Oritani Financial Corp. Commences Syndicated Community Offering and Increases Purchase Limitations


TOWNSHIP OF WASHINGTON, N.J., June 11, 2010 (GLOBE NEWSWIRE) -- Oritani Financial Corp., a federal corporation (Nasdaq:ORIT), announced today that Oritani Financial Corp., the newly formed Delaware corporation and proposed holding company for Oritani Bank ("Oritani-Delaware"), has commenced the syndicated community offering portion of the second step conversion to sell shares of common stock not subscribed for in the subscription offering or the community offering to the general public at $10.00 per share.

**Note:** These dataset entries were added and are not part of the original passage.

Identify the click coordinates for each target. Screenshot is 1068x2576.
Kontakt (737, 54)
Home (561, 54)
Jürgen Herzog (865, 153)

Stifel, Nicolaus & Company, Incorporated is acting as sole book-running manager for the syndicated community offering. Sandler O'Neill & Partners, L.P. and Sterne, Agee & Leach, Inc. are acting as co-managers for the syndicated community offering. The syndicated community offering will be conducted on a best efforts basis and none of the members of the syndicate group are required to purchase any shares in the offering.

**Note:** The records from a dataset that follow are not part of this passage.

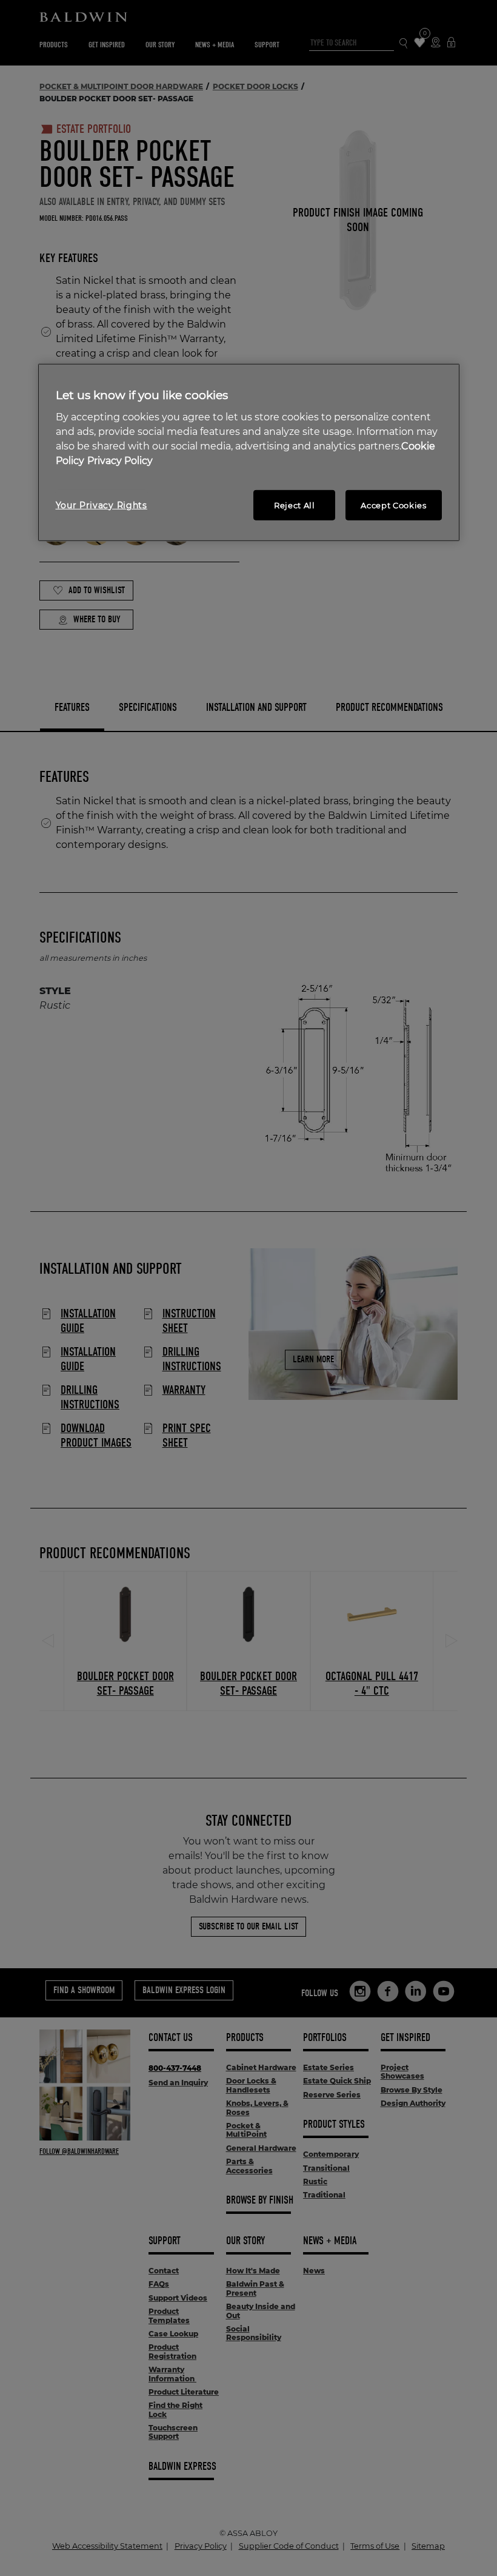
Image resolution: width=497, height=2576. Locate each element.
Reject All (294, 504)
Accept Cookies (393, 504)
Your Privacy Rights (101, 504)
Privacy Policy (120, 460)
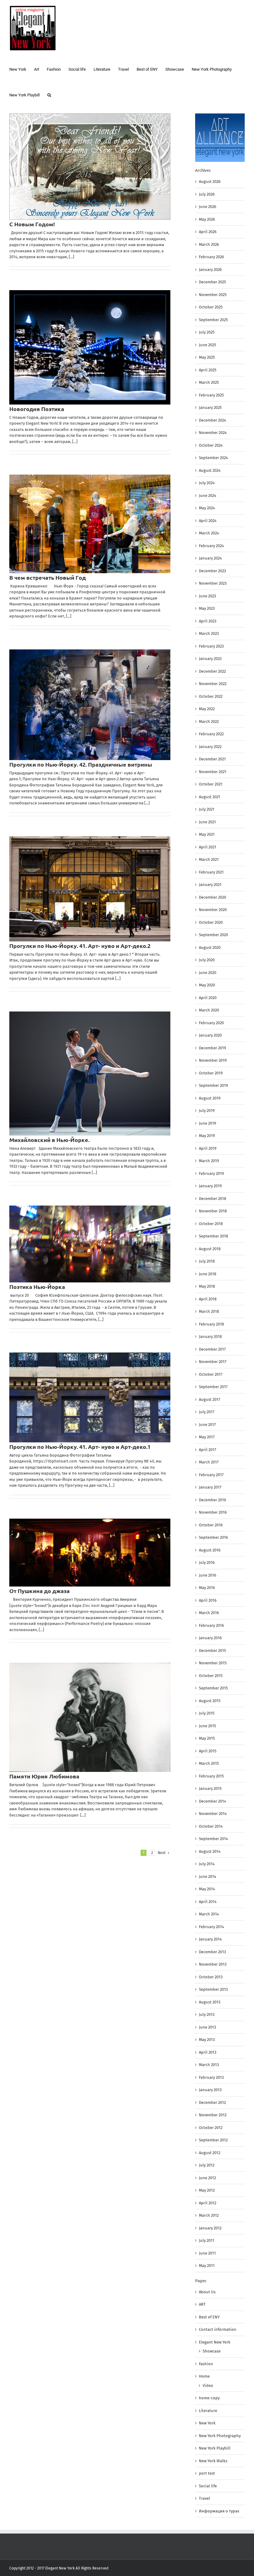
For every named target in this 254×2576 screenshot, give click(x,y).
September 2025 (213, 319)
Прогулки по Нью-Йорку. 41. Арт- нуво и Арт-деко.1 (80, 1446)
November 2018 (213, 1211)
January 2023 (210, 658)
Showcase (212, 2351)
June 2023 (207, 596)
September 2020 (213, 934)
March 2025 (209, 382)
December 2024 (212, 420)
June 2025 (207, 345)
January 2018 (210, 1336)
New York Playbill (214, 2448)
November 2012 (212, 2115)
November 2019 (213, 1060)
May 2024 (207, 508)
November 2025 (213, 294)
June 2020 (207, 972)
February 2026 (211, 257)
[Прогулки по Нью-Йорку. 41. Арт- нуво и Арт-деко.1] (89, 1397)
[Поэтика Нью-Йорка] (89, 1244)
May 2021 (207, 834)
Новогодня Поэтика (36, 408)
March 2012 (209, 2215)
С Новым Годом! (32, 224)
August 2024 (210, 470)
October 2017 (210, 1374)
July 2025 (207, 332)
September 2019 (213, 1085)
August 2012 (209, 2152)
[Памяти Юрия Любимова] (89, 1717)
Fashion (206, 2363)
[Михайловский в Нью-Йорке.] (89, 1073)
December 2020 (212, 897)
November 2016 (213, 1512)
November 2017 (212, 1361)
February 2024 (211, 545)
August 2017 (209, 1399)
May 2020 (207, 985)
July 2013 (206, 2014)
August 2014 (210, 1851)
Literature (208, 2410)
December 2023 (212, 571)
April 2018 (208, 1299)
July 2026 (207, 194)
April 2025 (208, 370)
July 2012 (206, 2165)
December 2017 (212, 1349)
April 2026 (208, 231)
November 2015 (213, 1663)
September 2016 (213, 1537)
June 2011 (207, 2253)
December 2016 (212, 1500)
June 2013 (207, 2027)
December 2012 (212, 2102)
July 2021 (206, 809)
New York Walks (213, 2461)
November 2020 (213, 909)
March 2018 (209, 1311)
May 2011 (207, 2265)
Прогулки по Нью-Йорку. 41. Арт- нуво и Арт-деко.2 (80, 945)
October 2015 (211, 1675)
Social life (208, 2486)
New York (207, 2423)
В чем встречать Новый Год (47, 577)
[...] (71, 257)
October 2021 (210, 784)
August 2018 (210, 1248)
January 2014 (210, 1939)
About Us (207, 2292)
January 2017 (210, 1487)
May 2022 (207, 708)
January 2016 (210, 1637)
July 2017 (206, 1412)
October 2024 (211, 445)
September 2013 (213, 1989)
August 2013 (209, 2002)
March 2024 (209, 533)
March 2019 (209, 1160)
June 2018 (207, 1274)
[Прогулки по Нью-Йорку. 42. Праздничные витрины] (89, 704)
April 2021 (207, 847)
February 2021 (211, 872)
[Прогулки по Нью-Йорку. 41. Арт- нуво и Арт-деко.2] (89, 888)
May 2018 (207, 1286)
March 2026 (209, 244)
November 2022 (212, 683)
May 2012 (207, 2190)
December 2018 (212, 1198)
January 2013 (210, 2089)
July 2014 (207, 1863)
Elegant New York (214, 2342)
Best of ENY (209, 2317)
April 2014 (208, 1901)
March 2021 (209, 859)
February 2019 (211, 1173)
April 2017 (207, 1449)
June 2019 (207, 1123)
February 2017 (211, 1474)
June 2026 (207, 206)
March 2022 (209, 721)
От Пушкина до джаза (39, 1590)
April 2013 (207, 2052)
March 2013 (209, 2064)
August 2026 (210, 181)
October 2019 (211, 1073)
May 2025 (207, 357)
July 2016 (207, 1562)
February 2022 (211, 734)
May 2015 (207, 1738)
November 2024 (213, 432)
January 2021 (210, 884)
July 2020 (207, 960)
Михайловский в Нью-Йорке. (49, 1139)
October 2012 (210, 2127)
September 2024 (213, 457)
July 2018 (207, 1261)
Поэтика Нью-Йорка (37, 1286)
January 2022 (210, 746)
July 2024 (207, 482)
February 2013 (211, 2077)
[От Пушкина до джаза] (89, 1553)
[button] (49, 94)
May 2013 (207, 2039)
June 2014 (207, 1876)
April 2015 (208, 1751)
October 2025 (211, 307)
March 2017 (209, 1462)
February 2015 (211, 1776)
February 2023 (211, 646)
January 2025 (210, 407)
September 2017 (213, 1386)
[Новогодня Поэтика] (89, 347)
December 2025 (212, 282)
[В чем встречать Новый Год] (89, 524)
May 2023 (207, 608)
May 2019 (207, 1135)
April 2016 (208, 1600)
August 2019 (210, 1098)
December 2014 (212, 1801)
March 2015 (209, 1763)
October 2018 (211, 1223)
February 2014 (211, 1926)
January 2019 (210, 1186)
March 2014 (209, 1914)
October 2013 (210, 1977)
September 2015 (213, 1688)
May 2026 (207, 219)
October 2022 (210, 696)
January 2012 (210, 2228)
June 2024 (207, 495)
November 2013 (212, 1964)
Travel (204, 2498)
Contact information (217, 2329)
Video (208, 2385)
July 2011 (206, 2240)
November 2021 (212, 771)
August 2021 (209, 796)
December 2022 (212, 671)
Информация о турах (219, 2511)
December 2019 (212, 1048)
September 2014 (213, 1838)
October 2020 (211, 922)
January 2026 (210, 269)
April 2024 (208, 520)
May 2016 (207, 1587)
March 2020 (209, 1010)
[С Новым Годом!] (89, 166)
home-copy (209, 2398)
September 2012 (213, 2140)
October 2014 (211, 1826)
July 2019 (207, 1110)
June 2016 (207, 1575)
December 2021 (212, 759)
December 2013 (212, 1952)
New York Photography (220, 2435)
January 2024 (210, 558)
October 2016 (211, 1525)
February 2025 (211, 395)
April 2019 (208, 1148)
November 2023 (212, 583)
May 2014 (207, 1889)
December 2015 (212, 1650)
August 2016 (210, 1550)
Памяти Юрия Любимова (44, 1776)
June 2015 (207, 1726)
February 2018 (211, 1324)
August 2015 (210, 1700)
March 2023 (209, 633)
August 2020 (210, 947)
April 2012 (207, 2203)
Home (204, 2376)
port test (207, 2473)
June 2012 (207, 2177)
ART (202, 2304)
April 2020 (208, 997)
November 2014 (213, 1813)
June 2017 (207, 1424)
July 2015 (207, 1713)
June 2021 (207, 822)
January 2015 (210, 1788)
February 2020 (211, 1022)
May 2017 (207, 1437)
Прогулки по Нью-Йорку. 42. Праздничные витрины (80, 764)
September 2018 (213, 1236)
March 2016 (209, 1612)
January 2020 (210, 1035)
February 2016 (211, 1625)
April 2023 (207, 621)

In addition, Oritani Financial Corp. announced that Oritani-Delaware has filed prospectus supplements with the Securities and Exchange Commission increasing the maximum purchase limitation from 50,000 shares ($500,000) to 150,000 shares ($1.5 million) for individual purchasers and from 100,000 shares ($1.0 million) to 800,000 shares ($8.0 million) for purchasers acting together with others, in all categories of the offering combined. Consistent with the prospectus dated May 10, 2010, the only persons who will be resolicited are those who subscribed for the maximum purchase limit in the subscription offering and indicated on the stock order form a desire to purchase additional shares if the maximum purchase limits were increased. Any increased orders with full payment will be due by 12:00 noon, Eastern Time, on June 18, 2010. All other eligible subscribers and community members who properly completed and timely submitted a stock order form will be allocated the number of shares of common stock requested in their stock order form.

The completion of the conversion and offering is subject to, among other things, selling a minimum of 33,150,000 shares in the offering, the receipt of all necessary final regulatory approvals, the receipt of the approval of the depositors of Oritani Bank as of April 30, 2010, and receipt of the approval of the stockholders of Oritani Financial Corp. as of May 5, 2010.

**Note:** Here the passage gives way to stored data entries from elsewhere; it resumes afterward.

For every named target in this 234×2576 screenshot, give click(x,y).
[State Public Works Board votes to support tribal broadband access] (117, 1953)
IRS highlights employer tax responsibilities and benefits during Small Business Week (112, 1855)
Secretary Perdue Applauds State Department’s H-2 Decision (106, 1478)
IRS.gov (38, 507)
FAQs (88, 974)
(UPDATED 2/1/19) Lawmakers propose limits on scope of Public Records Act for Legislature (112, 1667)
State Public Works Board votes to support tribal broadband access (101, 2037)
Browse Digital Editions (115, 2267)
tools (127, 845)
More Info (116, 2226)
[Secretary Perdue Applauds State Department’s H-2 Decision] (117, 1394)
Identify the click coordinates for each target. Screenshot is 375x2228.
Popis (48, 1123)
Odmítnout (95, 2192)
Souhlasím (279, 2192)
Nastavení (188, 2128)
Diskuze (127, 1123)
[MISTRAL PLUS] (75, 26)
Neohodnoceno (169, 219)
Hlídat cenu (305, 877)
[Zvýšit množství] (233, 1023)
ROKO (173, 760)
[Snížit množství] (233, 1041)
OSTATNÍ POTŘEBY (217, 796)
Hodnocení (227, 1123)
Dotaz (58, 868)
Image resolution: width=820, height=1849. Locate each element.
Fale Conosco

Forward Looking Statements -- This release may contain certain "forward looking statements" within the meaning of the Private Securities Litigation Reform Act of 1995, and may be identified by the use of such words as "believe," "expect," "anticipate," "should," "planned," "estimated," and "potential." Examples of forward looking statements include, but are not limited to, estimates with respect to the financial condition, results of operations and business of Oritani-Delaware, Oritani Financial Corp. and Oritani Bank that are subject to various factors which could cause actual results to differ materially from these estimates. These factors include, but are not limited to, general economic and market conditions, legislative and regulatory conditions, changes in interest rates that affect Oritani Bank's interest rate spread, changes in deposit flows, loan demand or real estate values and other economic, governmental, competitive, regulatory and technological factors that may affect Oritani-Delaware, Oritani Financial Corp. and Oritani Bank's operations.

A registration statement relating to these securities has been filed with the United States Securities and Exchange Commission. This press release is neither an offer to sell nor a solicitation of an offer to buy common stock. The offer will be made only by means of the written prospectus forming part of the registration statement (and, in the case of the subscription offering, an accompanying stock order form).

Oritani Financial Corp. has filed a proxy statement/prospectus concerning the conversion with the SEC. Stockholders of Oritani Financial Corp. are urged to read the proxy statement/prospectus because it contains important information. Investors are able to obtain all documents filed with the SEC by Oritani Financial Corp. free of charge at the SEC's website, www.sec.gov. In addition, documents filed with the SEC by Oritani Financial Corp. are available free of charge from the Corporate Secretary of Oritani Financial Corp. at Oritani Financial Corp., 370 Pascack Road, Township of Washington, New Jersey 07676, Attention: Corporate Secretary.

The directors, executive officers, and certain other members of management and employees of Oritani Financial Corp. are participants in the solicitation of proxies in favor of the conversion from the stockholders of Oritani Financial Corp. Information about the directors and executive officers of Oritani Financial Corp. is included in the proxy statement/prospectus filed with the SEC.

The shares of common stock are not savings accounts or savings deposits, may lose value and are not insured by the Federal Deposit Insurance Corporation or any other government agency.